Can a UTI Cause Preterm Labor?

A Urinary Tract Infection (UTI) is an infection affecting any part of the urinary system, most commonly the bladder. Pregnant individuals are significantly more susceptible to these infections due to physiological changes early in gestation. Hormonal shifts, particularly increased progesterone, cause the smooth muscle of the ureters and bladder to relax, slowing urine flow and leading to urinary stasis. This delayed transit, combined with mechanical pressure from the enlarging uterus, prevents the complete emptying of the bladder. Residual urine creates an ideal environment for bacteria to multiply, increasing the risk of infection. An untreated UTI poses a risk for triggering preterm labor.

The Biological Link: How Infection Triggers Preterm Labor

The danger of a UTI in pregnancy lies in its potential to initiate a systemic inflammatory cascade that can directly affect the uterus. The infection typically begins when bacteria, most commonly Escherichia coli (E. coli), ascend from the urethra into the bladder (cystitis). If this infection is not treated, the bacteria can continue to ascend through the ureters to the kidneys, resulting in pyelonephritis, which represents the highest risk for severe maternal complications and preterm birth.

Once the infection becomes established, the body’s immune system responds by releasing pro-inflammatory cytokines, such as Interleukin-1 beta (IL-1β) and Tumor Necrosis Factor-alpha (TNF-α). These inflammatory mediators enter the bloodstream and travel to the uterus, disrupting the delicate balance necessary to maintain the pregnancy. The cytokines stimulate the production of prostaglandins, hormones that play a fundamental role in initiating labor.

Prostaglandins cause the uterine muscle to contract and promote the ripening and effacement of the cervix. When an infection triggers an excessive release of these compounds, it can prematurely activate the biological pathway of labor, leading to contractions. The severity of the infection directly correlates with the risk; for instance, asymptomatic bacteriuria (ASB) can progress to pyelonephritis in up to 35% of untreated cases, dramatically increasing the threat of preterm labor.

Identifying Urinary Tract Infections During Pregnancy

Identifying a UTI during pregnancy can be challenging because some symptoms mimic normal pregnancy discomforts. Symptoms of a lower tract infection (cystitis) include dysuria (pain or burning during urination), increased urgency and frequency to void, cloudy or foul-smelling urine, or occasionally, blood in the urine.

A higher tract infection (pyelonephritis) presents with severe, systemic symptoms requiring immediate medical attention.

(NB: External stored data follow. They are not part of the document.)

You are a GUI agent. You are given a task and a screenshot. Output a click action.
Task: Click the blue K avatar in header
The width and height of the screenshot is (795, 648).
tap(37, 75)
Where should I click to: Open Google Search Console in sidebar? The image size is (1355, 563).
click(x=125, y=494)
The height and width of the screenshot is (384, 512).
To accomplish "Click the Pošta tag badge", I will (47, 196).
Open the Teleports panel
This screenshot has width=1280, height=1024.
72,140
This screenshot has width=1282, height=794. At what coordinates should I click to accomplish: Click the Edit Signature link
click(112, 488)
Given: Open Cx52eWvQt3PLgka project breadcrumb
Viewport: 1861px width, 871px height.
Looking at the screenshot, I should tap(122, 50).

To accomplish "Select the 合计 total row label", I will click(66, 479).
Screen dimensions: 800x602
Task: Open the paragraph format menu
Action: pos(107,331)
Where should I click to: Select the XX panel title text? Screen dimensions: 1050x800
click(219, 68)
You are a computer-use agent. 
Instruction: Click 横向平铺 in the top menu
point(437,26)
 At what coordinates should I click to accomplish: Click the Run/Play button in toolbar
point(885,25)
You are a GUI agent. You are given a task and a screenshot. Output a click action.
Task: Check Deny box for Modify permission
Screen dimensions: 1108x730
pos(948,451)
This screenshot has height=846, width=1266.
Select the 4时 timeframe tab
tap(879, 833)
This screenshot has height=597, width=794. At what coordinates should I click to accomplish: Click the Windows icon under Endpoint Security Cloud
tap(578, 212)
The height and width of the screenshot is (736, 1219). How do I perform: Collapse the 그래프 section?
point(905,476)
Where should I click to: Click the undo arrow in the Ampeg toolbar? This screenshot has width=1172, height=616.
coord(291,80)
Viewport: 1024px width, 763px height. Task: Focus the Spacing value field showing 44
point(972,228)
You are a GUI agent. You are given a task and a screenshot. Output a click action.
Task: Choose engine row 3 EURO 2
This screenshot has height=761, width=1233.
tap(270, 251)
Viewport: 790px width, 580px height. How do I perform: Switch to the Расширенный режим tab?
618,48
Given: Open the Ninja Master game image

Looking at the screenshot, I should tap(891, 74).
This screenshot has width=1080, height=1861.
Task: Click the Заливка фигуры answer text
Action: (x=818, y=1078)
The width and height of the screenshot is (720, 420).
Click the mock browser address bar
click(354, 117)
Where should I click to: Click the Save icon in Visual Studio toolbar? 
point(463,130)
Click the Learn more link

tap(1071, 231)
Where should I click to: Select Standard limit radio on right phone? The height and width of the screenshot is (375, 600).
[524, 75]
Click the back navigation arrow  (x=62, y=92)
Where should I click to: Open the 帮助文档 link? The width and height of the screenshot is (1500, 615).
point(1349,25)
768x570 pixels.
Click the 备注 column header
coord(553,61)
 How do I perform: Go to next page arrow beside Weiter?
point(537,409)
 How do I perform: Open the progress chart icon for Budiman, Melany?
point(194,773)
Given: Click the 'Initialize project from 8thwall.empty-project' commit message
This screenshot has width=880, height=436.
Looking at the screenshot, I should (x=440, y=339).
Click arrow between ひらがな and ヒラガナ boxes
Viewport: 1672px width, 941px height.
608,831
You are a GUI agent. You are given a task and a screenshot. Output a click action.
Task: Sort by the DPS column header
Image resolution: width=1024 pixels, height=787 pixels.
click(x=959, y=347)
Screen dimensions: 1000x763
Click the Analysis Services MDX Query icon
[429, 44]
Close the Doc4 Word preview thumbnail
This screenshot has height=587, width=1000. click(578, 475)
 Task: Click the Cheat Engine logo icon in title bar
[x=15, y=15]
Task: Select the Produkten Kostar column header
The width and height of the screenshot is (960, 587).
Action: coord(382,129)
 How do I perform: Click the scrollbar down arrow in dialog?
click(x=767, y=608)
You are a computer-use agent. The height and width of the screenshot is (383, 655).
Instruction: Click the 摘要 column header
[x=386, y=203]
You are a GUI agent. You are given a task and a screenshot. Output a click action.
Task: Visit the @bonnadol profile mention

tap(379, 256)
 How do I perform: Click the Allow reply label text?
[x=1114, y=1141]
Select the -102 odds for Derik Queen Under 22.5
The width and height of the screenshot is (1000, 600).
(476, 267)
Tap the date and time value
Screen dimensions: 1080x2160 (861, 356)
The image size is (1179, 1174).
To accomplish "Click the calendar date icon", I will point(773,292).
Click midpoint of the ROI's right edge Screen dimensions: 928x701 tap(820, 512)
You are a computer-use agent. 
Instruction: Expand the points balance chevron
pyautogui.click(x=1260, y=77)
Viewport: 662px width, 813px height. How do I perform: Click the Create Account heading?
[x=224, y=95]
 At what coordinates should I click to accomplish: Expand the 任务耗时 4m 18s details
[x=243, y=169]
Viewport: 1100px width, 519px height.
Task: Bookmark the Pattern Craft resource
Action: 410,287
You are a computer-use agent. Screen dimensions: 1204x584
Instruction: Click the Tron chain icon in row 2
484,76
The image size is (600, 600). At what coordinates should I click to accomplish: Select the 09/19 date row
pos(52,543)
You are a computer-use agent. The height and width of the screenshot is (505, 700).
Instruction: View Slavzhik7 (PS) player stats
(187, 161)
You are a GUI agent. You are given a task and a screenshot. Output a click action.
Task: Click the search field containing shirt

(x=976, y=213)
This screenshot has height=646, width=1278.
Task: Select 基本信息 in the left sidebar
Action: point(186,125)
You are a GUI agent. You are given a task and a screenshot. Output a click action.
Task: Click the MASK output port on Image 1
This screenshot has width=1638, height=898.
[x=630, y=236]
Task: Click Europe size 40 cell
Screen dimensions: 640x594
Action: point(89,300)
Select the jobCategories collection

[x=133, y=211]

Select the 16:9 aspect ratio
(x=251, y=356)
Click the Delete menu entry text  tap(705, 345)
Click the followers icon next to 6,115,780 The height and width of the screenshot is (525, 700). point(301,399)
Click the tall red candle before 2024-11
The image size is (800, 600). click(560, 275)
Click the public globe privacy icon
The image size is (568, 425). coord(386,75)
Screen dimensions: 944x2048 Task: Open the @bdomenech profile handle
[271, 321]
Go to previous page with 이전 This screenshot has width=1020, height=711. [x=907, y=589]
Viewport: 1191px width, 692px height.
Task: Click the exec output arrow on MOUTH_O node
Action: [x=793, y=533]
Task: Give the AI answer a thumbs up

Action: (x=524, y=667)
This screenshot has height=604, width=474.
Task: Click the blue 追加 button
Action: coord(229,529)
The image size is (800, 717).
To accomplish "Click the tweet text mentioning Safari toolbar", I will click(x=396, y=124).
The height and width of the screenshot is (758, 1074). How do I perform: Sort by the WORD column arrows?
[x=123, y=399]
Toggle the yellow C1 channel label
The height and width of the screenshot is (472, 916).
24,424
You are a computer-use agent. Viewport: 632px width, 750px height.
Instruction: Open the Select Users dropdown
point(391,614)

These include high fever, chills, flank or lower back pain, and sometimes nausea or vomiting. Since the growing uterus causes frequent urination, normal pregnancy discomforts can easily mask the early warning signs of infection.

The most important identification step is routine screening for asymptomatic bacteriuria (ASB), which affects 2–10% of pregnant women without obvious symptoms. Diagnosis requires a clean-catch midstream urine sample sent for culture. A positive ASB diagnosis is confirmed by finding a colony count of 10^5 colony-forming units per milliliter of a single organism.

Managing and Preventing UTIs to Protect the Pregnancy

The management of a UTI in pregnancy centers on prompt treatment with an antibiotic that is safe for the developing fetus. Common first-line options include penicillins, such as amoxicillin, or cephalosporins, like cephalexin. Nitrofurantoin is frequently prescribed, but it is typically avoided in the first trimester or near term due to potential fetal risks.

Other antibiotics are specifically contraindicated. For example, trimethoprim/sulfamethoxazole is usually avoided in the first trimester due to its anti-folate properties and near term because of a theoretical risk of neonatal jaundice. Fluoroquinolones and tetracyclines are also not used due to their adverse effects on fetal development. The treatment course usually lasts from three to seven days, depending on the severity of the infection.

Following the completion of the antibiotic regimen, a crucial step is the Test of Cure, a repeat urine culture performed one to two weeks later. This follow-up testing ensures that the infection has been completely eradicated. Persistent or recurrent bacteriuria carries a continued risk of ascending infection.

Simple preventative measures can significantly lower the risk of developing a UTI. These involve maintaining proper hydration to flush the urinary system, wiping from front to back after using the toilet, and emptying the bladder immediately before and after sexual intercourse.